### WORK TO COMPLETE
Transcribe verbatim every line from the line containing "Where should I click to: Click the refresh" to the end of the entries, including both endpoints. Output nothing beyond those lines.

(Stored records)

········

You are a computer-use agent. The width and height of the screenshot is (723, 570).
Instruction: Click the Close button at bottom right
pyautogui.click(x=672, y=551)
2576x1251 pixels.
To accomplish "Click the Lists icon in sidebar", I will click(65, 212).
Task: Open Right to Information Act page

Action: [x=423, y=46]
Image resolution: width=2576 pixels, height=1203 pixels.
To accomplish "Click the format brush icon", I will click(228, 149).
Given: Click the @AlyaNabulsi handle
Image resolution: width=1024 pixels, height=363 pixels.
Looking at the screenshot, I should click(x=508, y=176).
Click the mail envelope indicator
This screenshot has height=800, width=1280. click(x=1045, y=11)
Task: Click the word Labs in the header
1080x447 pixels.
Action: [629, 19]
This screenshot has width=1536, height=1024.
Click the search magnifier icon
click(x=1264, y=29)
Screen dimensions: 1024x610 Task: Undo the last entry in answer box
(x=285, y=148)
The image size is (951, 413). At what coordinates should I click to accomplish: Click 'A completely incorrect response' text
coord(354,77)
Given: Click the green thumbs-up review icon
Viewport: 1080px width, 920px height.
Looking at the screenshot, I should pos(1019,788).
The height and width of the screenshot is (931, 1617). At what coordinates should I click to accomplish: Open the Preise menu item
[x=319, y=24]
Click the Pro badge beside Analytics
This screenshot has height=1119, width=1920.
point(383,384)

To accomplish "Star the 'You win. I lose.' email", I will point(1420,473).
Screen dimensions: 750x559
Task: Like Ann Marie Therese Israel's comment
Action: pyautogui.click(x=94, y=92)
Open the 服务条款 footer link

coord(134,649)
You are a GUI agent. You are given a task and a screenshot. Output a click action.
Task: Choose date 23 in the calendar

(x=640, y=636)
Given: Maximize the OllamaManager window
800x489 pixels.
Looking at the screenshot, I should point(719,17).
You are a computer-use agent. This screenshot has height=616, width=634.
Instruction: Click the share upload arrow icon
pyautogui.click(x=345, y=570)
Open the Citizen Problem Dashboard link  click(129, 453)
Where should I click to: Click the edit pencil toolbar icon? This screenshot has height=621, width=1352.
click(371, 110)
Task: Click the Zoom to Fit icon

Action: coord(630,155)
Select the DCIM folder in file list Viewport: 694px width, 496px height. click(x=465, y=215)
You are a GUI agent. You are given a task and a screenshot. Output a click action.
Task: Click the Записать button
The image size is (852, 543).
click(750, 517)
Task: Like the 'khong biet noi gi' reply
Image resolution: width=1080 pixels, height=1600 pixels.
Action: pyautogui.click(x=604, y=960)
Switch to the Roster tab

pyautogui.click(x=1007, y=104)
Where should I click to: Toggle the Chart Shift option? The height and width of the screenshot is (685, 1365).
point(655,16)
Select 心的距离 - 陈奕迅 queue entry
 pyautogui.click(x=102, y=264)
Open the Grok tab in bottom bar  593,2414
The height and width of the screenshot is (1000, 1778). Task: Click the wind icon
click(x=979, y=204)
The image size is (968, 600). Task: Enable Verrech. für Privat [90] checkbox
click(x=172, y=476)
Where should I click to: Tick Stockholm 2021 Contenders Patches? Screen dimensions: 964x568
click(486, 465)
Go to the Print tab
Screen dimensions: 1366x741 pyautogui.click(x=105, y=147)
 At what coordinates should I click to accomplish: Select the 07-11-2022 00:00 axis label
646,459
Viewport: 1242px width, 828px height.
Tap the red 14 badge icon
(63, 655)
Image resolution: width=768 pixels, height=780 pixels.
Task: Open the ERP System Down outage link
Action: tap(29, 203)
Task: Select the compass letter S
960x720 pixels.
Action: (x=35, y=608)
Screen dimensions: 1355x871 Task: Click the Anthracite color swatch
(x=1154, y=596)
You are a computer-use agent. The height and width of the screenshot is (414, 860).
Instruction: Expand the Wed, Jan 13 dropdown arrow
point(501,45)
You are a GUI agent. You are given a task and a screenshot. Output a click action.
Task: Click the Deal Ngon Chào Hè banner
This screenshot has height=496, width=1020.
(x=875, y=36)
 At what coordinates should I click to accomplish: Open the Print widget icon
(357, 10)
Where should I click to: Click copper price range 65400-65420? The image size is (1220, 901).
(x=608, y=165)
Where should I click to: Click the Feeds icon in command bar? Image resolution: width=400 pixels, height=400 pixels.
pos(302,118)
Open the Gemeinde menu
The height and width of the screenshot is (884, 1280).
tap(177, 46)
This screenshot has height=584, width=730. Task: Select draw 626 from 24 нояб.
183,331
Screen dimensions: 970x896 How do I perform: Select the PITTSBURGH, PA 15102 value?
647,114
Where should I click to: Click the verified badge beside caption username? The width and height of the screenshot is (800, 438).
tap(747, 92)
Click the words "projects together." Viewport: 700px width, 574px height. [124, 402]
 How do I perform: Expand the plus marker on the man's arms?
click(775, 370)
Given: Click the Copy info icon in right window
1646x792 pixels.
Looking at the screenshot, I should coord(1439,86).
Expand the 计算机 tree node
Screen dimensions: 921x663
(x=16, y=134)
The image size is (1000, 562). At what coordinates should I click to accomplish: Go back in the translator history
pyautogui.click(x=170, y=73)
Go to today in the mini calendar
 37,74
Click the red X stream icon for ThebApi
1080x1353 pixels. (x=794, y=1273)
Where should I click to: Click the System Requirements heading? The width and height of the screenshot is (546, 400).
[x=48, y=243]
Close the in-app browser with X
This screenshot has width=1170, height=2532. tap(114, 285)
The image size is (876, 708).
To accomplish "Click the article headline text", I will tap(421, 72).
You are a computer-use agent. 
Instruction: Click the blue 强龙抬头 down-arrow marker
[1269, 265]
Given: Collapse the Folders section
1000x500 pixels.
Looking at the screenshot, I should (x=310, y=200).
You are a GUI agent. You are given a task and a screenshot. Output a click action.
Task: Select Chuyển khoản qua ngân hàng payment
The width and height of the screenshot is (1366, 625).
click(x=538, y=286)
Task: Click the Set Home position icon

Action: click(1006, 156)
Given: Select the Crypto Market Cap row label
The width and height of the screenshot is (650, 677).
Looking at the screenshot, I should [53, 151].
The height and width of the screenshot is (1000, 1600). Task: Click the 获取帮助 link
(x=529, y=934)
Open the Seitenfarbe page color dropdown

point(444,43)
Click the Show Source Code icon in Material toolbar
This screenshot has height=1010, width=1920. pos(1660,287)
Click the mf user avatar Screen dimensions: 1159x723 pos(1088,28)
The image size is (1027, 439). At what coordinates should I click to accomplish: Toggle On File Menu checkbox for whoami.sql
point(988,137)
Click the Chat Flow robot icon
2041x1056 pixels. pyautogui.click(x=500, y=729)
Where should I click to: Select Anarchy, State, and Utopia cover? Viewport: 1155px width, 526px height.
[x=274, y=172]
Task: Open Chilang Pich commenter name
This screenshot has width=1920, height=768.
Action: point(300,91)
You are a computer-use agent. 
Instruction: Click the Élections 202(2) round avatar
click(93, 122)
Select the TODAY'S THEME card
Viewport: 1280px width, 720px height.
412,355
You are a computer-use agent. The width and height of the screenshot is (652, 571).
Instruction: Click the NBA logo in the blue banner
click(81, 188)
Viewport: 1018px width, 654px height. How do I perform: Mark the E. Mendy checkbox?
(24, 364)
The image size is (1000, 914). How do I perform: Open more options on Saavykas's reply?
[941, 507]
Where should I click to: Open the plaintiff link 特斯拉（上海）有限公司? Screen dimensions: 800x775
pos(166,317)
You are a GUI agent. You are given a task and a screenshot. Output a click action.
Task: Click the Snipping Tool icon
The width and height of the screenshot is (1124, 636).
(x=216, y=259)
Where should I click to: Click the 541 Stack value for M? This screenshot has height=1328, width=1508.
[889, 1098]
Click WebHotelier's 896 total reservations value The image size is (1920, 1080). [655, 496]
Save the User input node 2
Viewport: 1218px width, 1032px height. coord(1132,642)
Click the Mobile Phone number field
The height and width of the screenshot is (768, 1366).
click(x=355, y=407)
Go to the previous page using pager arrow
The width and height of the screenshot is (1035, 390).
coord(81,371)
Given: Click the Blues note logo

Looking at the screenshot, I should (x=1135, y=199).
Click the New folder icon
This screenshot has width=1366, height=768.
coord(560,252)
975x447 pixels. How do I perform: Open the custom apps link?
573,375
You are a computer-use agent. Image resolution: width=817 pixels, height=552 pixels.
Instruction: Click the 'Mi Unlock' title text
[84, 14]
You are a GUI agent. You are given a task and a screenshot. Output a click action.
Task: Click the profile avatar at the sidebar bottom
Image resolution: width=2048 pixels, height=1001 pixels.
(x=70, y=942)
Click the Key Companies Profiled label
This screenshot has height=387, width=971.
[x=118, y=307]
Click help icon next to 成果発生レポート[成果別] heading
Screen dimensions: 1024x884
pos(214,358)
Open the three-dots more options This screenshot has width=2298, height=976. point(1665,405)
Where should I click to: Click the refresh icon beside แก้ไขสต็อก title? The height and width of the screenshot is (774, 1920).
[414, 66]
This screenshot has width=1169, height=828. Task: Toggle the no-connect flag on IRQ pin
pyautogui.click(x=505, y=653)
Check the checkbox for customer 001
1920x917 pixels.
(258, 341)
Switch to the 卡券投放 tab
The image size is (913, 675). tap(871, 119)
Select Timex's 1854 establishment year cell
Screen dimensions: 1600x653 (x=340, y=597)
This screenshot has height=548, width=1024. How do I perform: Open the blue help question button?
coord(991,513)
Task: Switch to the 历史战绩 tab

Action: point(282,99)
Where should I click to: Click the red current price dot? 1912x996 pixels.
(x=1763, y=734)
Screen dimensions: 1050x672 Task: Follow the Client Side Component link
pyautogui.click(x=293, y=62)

········

### EXERCISE OUTPUT
Where should I click to: Click the refresh icon beside แก้ไขสต็อก title? The height and width of the screenshot is (774, 1920).
[414, 66]
This screenshot has width=1169, height=828. Task: Toggle the no-connect flag on IRQ pin
pyautogui.click(x=505, y=653)
Check the checkbox for customer 001
1920x917 pixels.
(258, 341)
Switch to the 卡券投放 tab
The image size is (913, 675). tap(871, 119)
Select Timex's 1854 establishment year cell
Screen dimensions: 1600x653 (x=340, y=597)
This screenshot has height=548, width=1024. How do I perform: Open the blue help question button?
coord(991,513)
Task: Switch to the 历史战绩 tab

Action: point(282,99)
Where should I click to: Click the red current price dot? 1912x996 pixels.
(x=1763, y=734)
Screen dimensions: 1050x672 Task: Follow the Client Side Component link
pyautogui.click(x=293, y=62)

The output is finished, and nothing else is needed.